Endrick's Journey: From Real Madrid to Lyon and World Cup Dreams
Endrick’s European education has not been gentle. It has been raw, fast and occasionally overwhelming — exactly what happens when a teenager walks into a dressing room built on Champions League titles and Ballon d’Or winners.
“The first year is always tough,” he admitted on Men in Blazers, speaking with the kind of honesty that strips away the hype around his name. You can see why. You arrive at a club and the first names you see are Luka Modric, Vinicius, Rodrygo. Giants of the modern game. Heroes back home. And suddenly you’re expected not just to survive in their orbit, but to compete with them.
“You arrive at a club with players like Modric, Vinicius, Rodrygo… It’s very difficult to play with all of them, but you also learn a lot,” he said. That’s the trade-off. Fewer minutes, but a crash course in elite football. “I’ve been able to put everything I’ve learned into practice at Lyon, and when I return I’ll be able to demonstrate it there.”
The move away from the Santiago Bernabeu could have felt like a step down. For Endrick, it became a lifeline. The shirt changed, the badge changed, but the pressure to justify the hype did not. What did change was his role. At Lyon, he finally had what every young striker craves: time on the pitch and the freedom to make mistakes.
“It wasn’t difficult to go to Lyon,” he said. “In the end, God told me I had to go, and I went. I wasn’t afraid; it’s been one of the best decisions of my life. I needed to play. I’ve been able to score goals, provide assists, and play a lot of minutes.”
Those minutes have done more than sharpen his finishing. They’ve given him something Real Madrid couldn’t yet offer: the rhythm of being a key piece, not just a promise for tomorrow.
Yet the thread back to Madrid never snapped.

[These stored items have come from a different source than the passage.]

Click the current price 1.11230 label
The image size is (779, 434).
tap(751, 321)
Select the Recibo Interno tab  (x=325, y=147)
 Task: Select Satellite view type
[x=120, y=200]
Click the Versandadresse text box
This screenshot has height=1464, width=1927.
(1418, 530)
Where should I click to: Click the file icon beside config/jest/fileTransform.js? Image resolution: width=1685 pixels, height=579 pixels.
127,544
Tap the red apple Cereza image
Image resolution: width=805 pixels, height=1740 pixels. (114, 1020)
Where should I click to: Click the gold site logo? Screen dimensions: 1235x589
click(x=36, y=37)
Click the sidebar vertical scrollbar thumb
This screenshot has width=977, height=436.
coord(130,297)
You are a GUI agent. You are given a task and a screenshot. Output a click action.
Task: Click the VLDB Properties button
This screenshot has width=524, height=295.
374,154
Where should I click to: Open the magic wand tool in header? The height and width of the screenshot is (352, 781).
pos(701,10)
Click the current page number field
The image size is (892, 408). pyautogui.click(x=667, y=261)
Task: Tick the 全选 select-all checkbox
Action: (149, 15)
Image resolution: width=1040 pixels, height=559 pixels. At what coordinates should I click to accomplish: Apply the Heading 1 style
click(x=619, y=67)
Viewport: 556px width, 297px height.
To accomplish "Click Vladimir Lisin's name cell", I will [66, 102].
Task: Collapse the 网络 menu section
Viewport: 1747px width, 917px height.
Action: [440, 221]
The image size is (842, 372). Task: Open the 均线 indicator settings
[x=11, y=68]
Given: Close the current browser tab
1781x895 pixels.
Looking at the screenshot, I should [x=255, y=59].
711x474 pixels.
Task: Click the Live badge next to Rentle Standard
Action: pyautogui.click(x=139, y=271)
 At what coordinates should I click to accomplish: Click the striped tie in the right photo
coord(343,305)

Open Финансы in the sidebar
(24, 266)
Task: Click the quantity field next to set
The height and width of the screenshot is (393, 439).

If anything, it tightened. While he fought for form and confidence in France, the support came from Spain and England, through a phone that wouldn’t stop ringing.
“Bellingham calls me every day,” Endrick revealed. That’s not a throwaway line; it’s a glimpse into a modern superclub’s inner circle, where the biggest stars take it upon themselves to look after the next wave. “When I was feeling down, he’d pick me up and we’d talk. He helped me a lot. Trent too. They’re very approachable players.”
For a teenager navigating a new continent, those calls mattered as much as any training session. The bond goes beyond tactics or technique. It’s about belonging.
He laughs at one part of the experience, though. “I try to learn from them, including English, but it’s impossible to understand them.” The language barrier remains, but the football language is universal. So is the empathy.
The club game is only one side of his story. The other carries a weight that only a Brazilian striker can fully grasp: the yellow shirt, the anthem, the expectation of a country that measures its footballing soul in World Cups.
“Playing in a World Cup is the greatest thing. Being able to represent my country is a dream come true,” he said. For Brazil, the tournament is not just a stage; it is an obligation. “The World Cup is very important to people, and it's been a long time since we won it.”
In that context, his praise for Neymar lands with extra force. “Neymar has Brazilian DNA. He's one of the best in our history.” It’s not empty flattery. It’s a young forward recognising the lineage he is stepping into, from Romario and Ronaldo to Neymar — and, one day, perhaps, to himself.
At club level, another giant looms large in his development: Carlo Ancelotti. Endrick speaks of him with the respect of a pupil who knows his teacher holds the keys to his future in Madrid.
“I get along very well with Ancelotti. He's a great coach and understands you very well as a person. I know they have a lot of respect for me.”
Respect is one thing. Responsibility is another. Endrick has already chosen the harder path once, trading the glamour of the Bernabeu for the grind of Lyon to chase minutes and maturity. The question now is simple and ruthless, the kind that defines careers at the very top: when he walks back into that star-studded dressing room, will he still be the wide-eyed teenager — or the young man ready to claim his place among them?